[Opening SOURCE MATERIAL section]
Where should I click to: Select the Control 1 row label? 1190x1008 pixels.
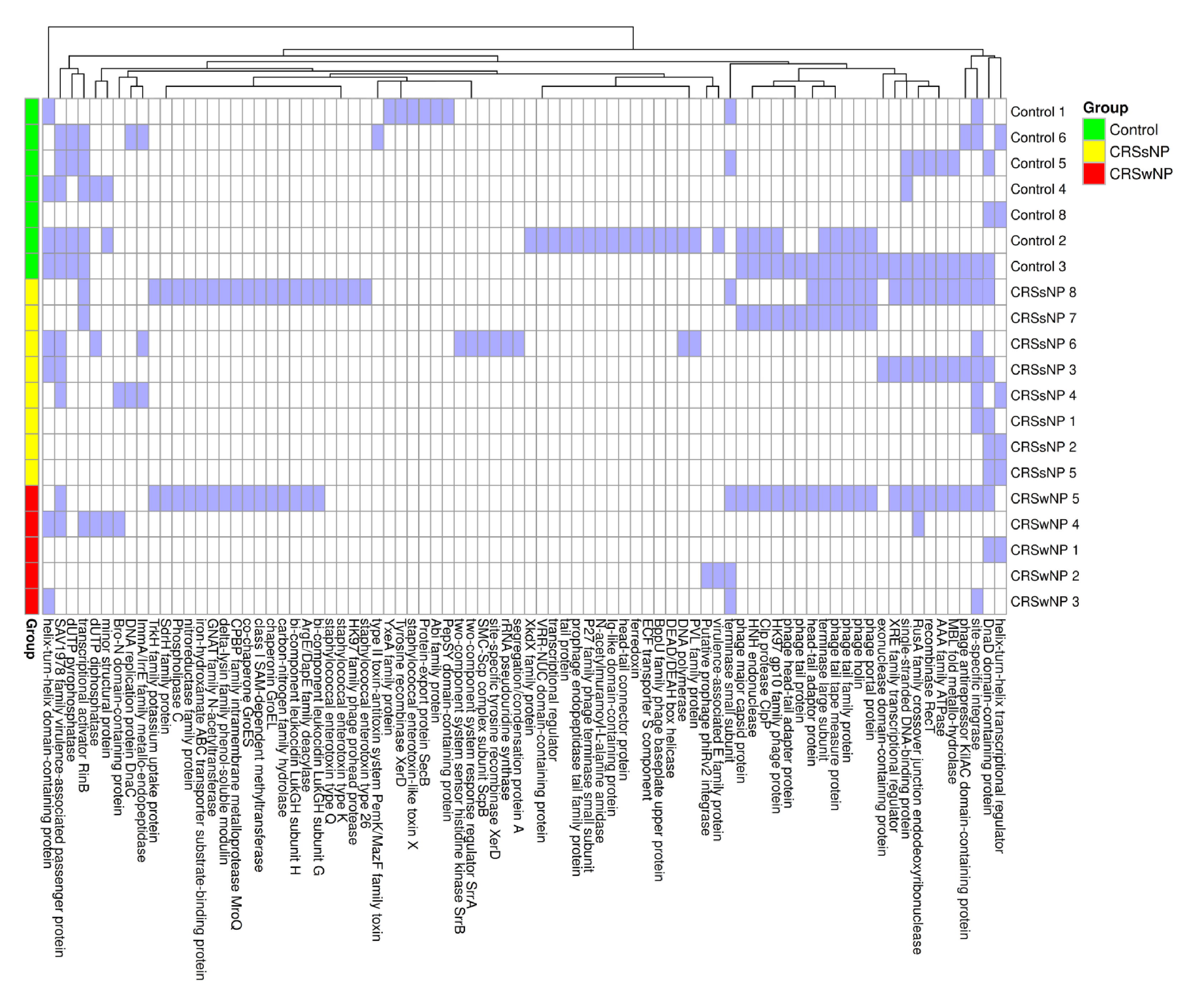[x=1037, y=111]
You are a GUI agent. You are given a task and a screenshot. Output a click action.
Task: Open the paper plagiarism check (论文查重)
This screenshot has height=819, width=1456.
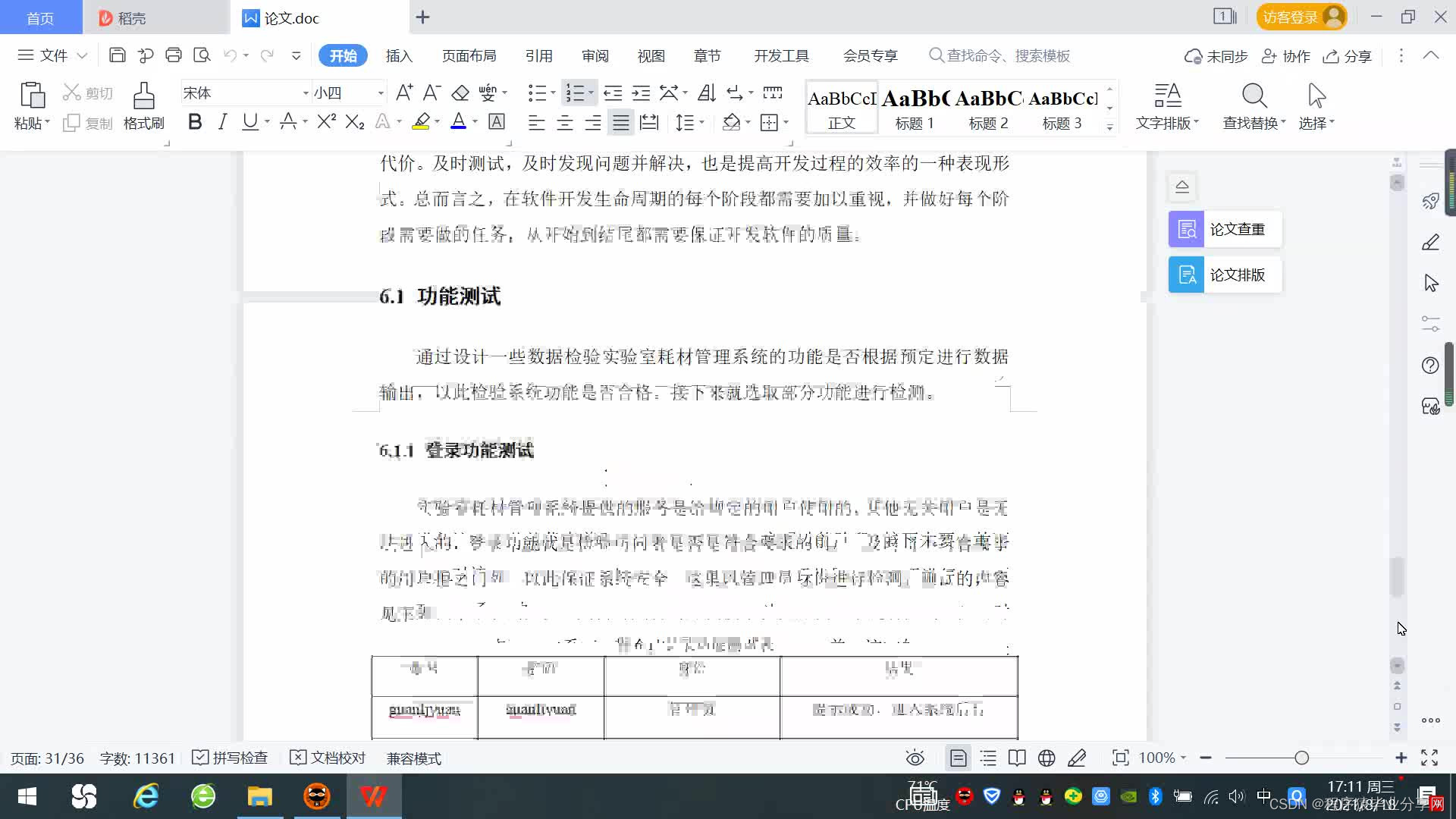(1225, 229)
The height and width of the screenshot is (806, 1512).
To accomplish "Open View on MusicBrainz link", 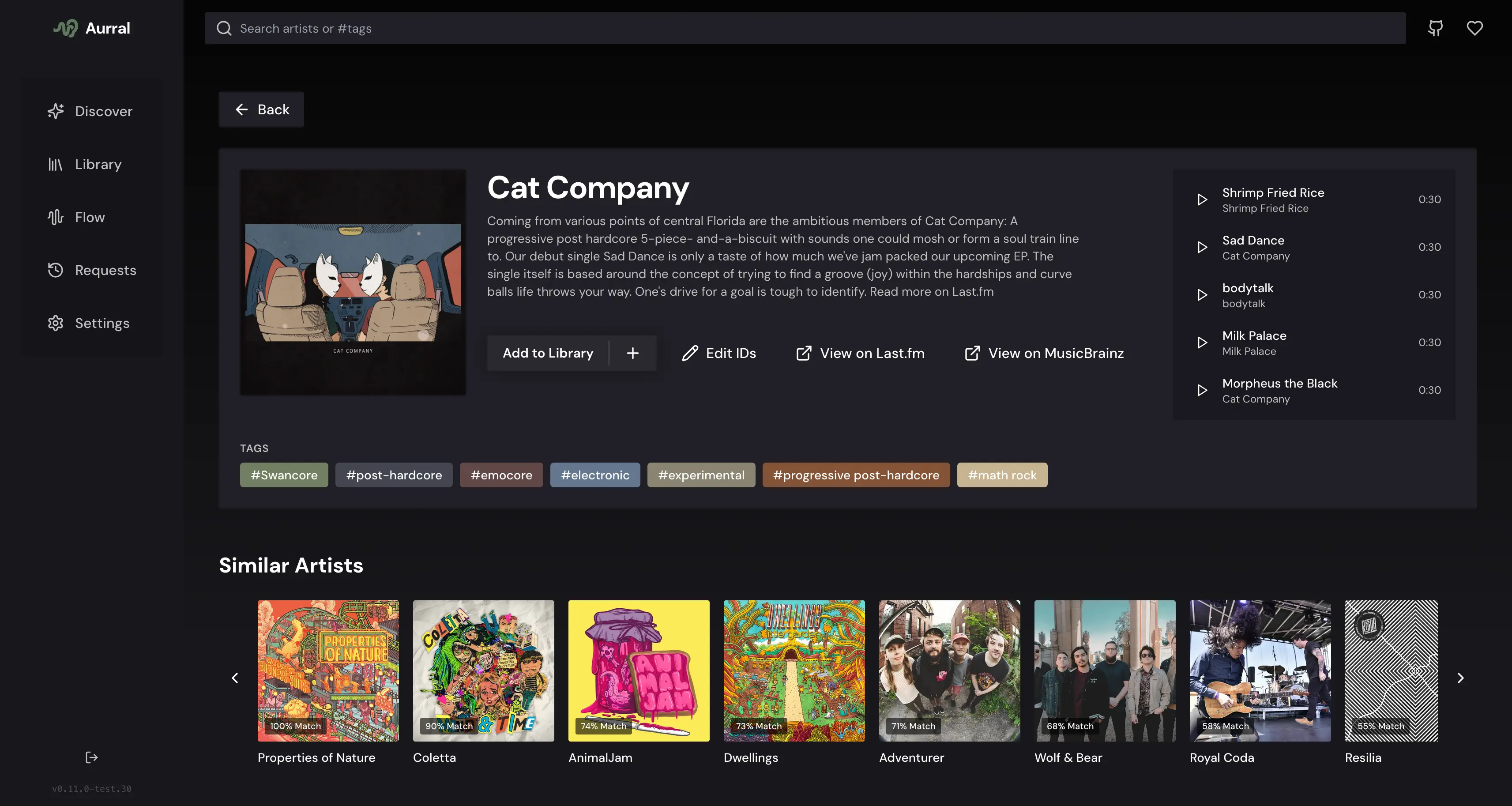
[Closing SOURCE MATERIAL section]
### EXERCISE REQUIREMENTS
Could you repeat every record exactly as written, with the pictures left out?

### REPLY
Where should I click to: Select the Control 1 row label? 1190x1008 pixels.
[x=1037, y=111]
You are a GUI agent. You are given a task and a screenshot. Output a click action.
Task: Open the paper plagiarism check (论文查重)
This screenshot has height=819, width=1456.
(1225, 229)
The height and width of the screenshot is (806, 1512).
To accomplish "Open View on MusicBrainz link", 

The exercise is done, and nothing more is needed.